▶ **What needs to be done**
Starting at the line with "Task: Expand the Otwarte hours filter", retype every remaining line of the records exactly. Do not include pictures.

▶ **Given data**
++++++++

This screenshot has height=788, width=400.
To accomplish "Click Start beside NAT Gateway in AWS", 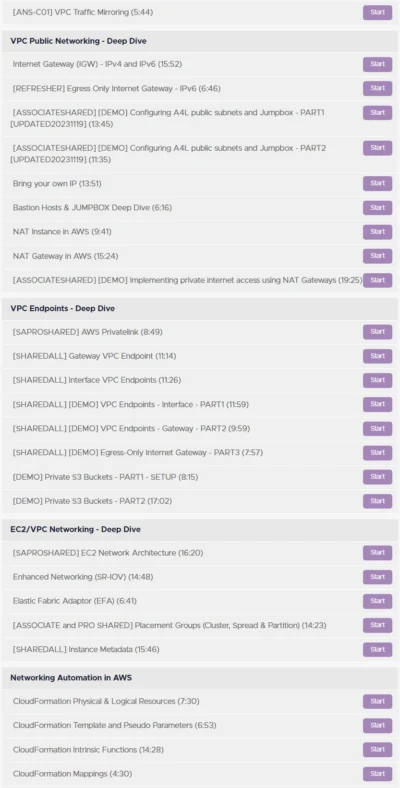I will [377, 256].
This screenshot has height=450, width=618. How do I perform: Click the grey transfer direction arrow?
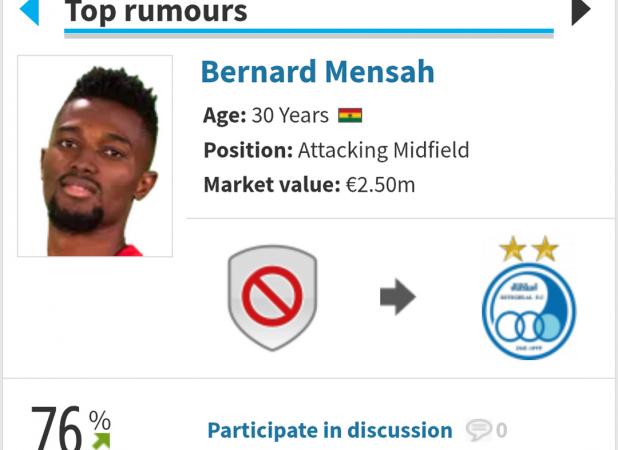(x=398, y=297)
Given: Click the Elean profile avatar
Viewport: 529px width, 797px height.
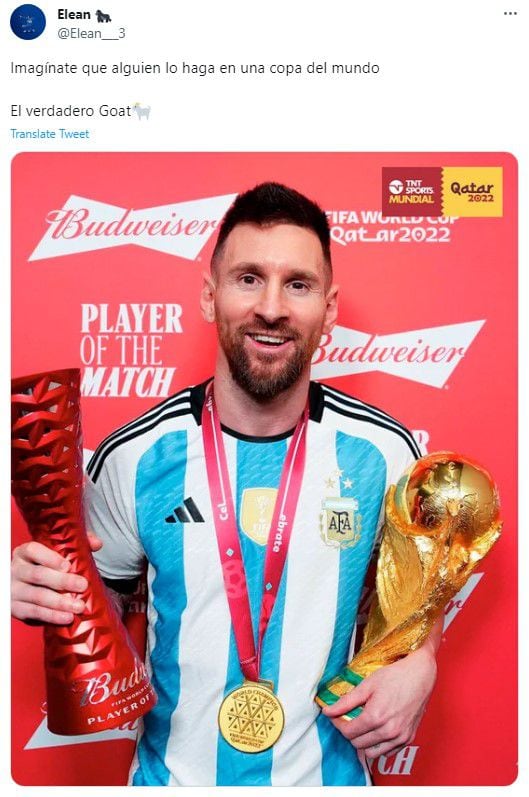Looking at the screenshot, I should tap(28, 22).
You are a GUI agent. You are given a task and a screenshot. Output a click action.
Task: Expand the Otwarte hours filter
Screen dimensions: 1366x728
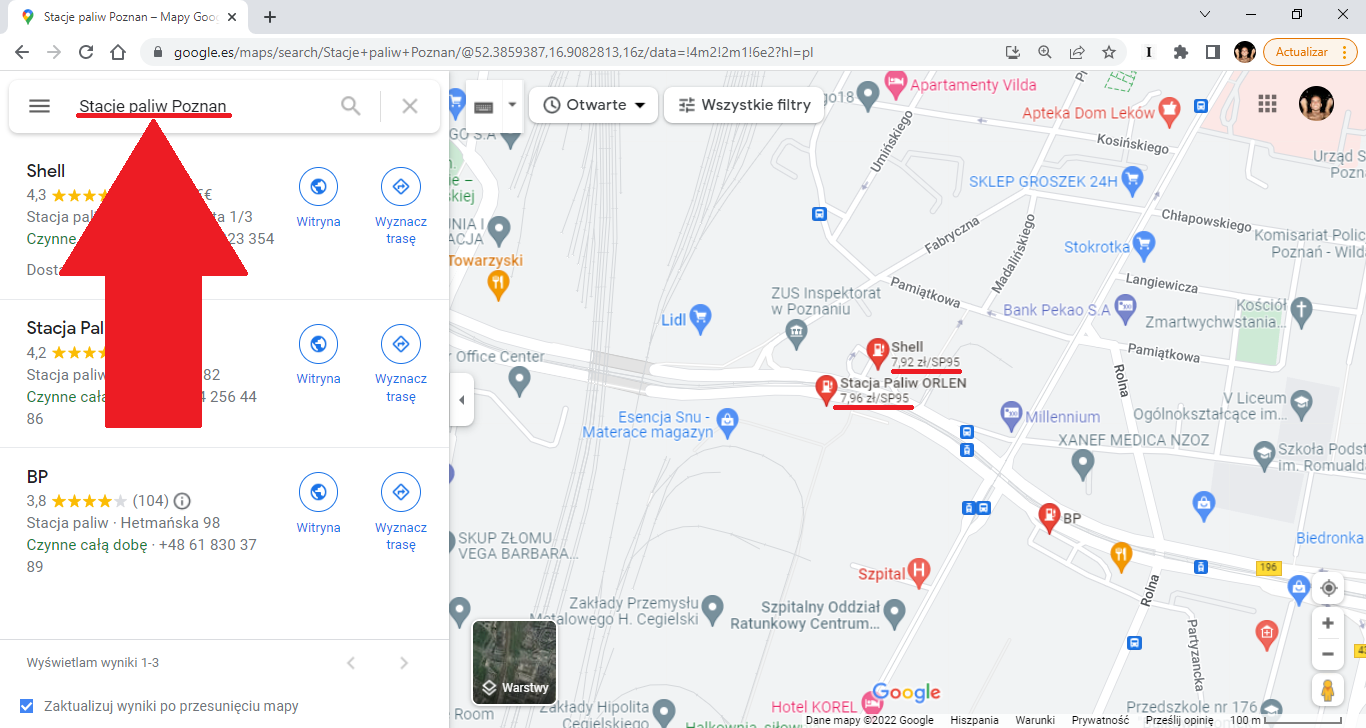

++++++++

▶ **Problem solution**
Task: Expand the Otwarte hours filter
Screen dimensions: 1366x728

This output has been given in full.